Directions for this task:
Each entry in the material below should be copied without any alteration.

Excerpted data:
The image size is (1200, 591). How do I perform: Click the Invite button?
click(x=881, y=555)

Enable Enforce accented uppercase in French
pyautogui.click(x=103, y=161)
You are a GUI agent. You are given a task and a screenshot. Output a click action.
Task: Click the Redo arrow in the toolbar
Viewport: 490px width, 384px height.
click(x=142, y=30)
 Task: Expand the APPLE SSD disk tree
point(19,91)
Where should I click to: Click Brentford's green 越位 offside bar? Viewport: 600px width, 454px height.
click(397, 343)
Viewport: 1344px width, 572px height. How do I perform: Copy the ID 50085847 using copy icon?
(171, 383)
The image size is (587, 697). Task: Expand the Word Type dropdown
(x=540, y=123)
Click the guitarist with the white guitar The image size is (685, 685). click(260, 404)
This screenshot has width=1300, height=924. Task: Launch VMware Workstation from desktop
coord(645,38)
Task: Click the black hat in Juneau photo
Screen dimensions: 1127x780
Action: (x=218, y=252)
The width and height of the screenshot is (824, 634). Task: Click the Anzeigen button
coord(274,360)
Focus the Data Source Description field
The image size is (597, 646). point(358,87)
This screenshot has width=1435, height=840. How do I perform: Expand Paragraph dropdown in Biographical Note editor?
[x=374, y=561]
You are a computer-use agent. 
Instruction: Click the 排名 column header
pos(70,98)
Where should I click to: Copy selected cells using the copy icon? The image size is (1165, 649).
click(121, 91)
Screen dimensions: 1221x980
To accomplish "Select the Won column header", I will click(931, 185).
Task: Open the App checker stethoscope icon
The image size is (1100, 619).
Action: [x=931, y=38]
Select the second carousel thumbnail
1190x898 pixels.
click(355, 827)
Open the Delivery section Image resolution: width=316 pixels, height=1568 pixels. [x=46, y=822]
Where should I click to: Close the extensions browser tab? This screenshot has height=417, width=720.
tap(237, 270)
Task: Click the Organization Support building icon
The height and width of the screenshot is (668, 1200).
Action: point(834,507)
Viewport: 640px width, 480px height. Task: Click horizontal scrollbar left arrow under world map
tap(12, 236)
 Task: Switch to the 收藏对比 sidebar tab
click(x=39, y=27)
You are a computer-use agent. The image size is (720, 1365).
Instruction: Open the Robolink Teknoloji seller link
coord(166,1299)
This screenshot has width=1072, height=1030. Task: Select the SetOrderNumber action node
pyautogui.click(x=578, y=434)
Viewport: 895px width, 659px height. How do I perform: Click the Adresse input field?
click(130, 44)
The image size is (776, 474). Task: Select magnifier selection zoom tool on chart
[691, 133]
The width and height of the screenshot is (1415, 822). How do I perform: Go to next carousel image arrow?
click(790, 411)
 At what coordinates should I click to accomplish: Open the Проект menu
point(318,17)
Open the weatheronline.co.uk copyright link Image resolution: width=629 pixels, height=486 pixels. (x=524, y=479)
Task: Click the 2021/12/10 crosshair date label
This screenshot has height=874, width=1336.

Answer box:
The image size is (1200, 591). How do I perform: Click the Invite button?
click(x=881, y=555)

Enable Enforce accented uppercase in French
pyautogui.click(x=103, y=161)
You are a GUI agent. You are given a task and a screenshot. Output a click action.
Task: Click the Redo arrow in the toolbar
Viewport: 490px width, 384px height.
click(x=142, y=30)
 Task: Expand the APPLE SSD disk tree
point(19,91)
Where should I click to: Click Brentford's green 越位 offside bar? Viewport: 600px width, 454px height.
click(397, 343)
Viewport: 1344px width, 572px height. How do I perform: Copy the ID 50085847 using copy icon?
(171, 383)
The image size is (587, 697). Task: Expand the Word Type dropdown
(x=540, y=123)
Click the guitarist with the white guitar The image size is (685, 685). click(260, 404)
This screenshot has width=1300, height=924. Task: Launch VMware Workstation from desktop
coord(645,38)
Task: Click the black hat in Juneau photo
Screen dimensions: 1127x780
Action: (x=218, y=252)
The width and height of the screenshot is (824, 634). Task: Click the Anzeigen button
coord(274,360)
Focus the Data Source Description field
The image size is (597, 646). point(358,87)
This screenshot has width=1435, height=840. How do I perform: Expand Paragraph dropdown in Biographical Note editor?
[x=374, y=561]
You are a computer-use agent. 
Instruction: Click the 排名 column header
pos(70,98)
Where should I click to: Copy selected cells using the copy icon? The image size is (1165, 649).
click(121, 91)
Screen dimensions: 1221x980
To accomplish "Select the Won column header", I will click(931, 185).
Task: Open the App checker stethoscope icon
The image size is (1100, 619).
Action: [x=931, y=38]
Select the second carousel thumbnail
1190x898 pixels.
click(355, 827)
Open the Delivery section Image resolution: width=316 pixels, height=1568 pixels. [x=46, y=822]
Where should I click to: Close the extensions browser tab? This screenshot has height=417, width=720.
tap(237, 270)
Task: Click the Organization Support building icon
The height and width of the screenshot is (668, 1200).
Action: point(834,507)
Viewport: 640px width, 480px height. Task: Click horizontal scrollbar left arrow under world map
tap(12, 236)
 Task: Switch to the 收藏对比 sidebar tab
click(x=39, y=27)
You are a computer-use agent. The image size is (720, 1365).
Instruction: Open the Robolink Teknoloji seller link
coord(166,1299)
This screenshot has width=1072, height=1030. Task: Select the SetOrderNumber action node
pyautogui.click(x=578, y=434)
Viewport: 895px width, 659px height. How do I perform: Click the Adresse input field?
click(130, 44)
The image size is (776, 474). Task: Select magnifier selection zoom tool on chart
[691, 133]
The width and height of the screenshot is (1415, 822). How do I perform: Go to next carousel image arrow?
click(790, 411)
 At what coordinates should I click to accomplish: Open the Проект menu
point(318,17)
Open the weatheronline.co.uk copyright link Image resolution: width=629 pixels, height=486 pixels. (x=524, y=479)
Task: Click the 2021/12/10 crosshair date label
This screenshot has height=874, width=1336.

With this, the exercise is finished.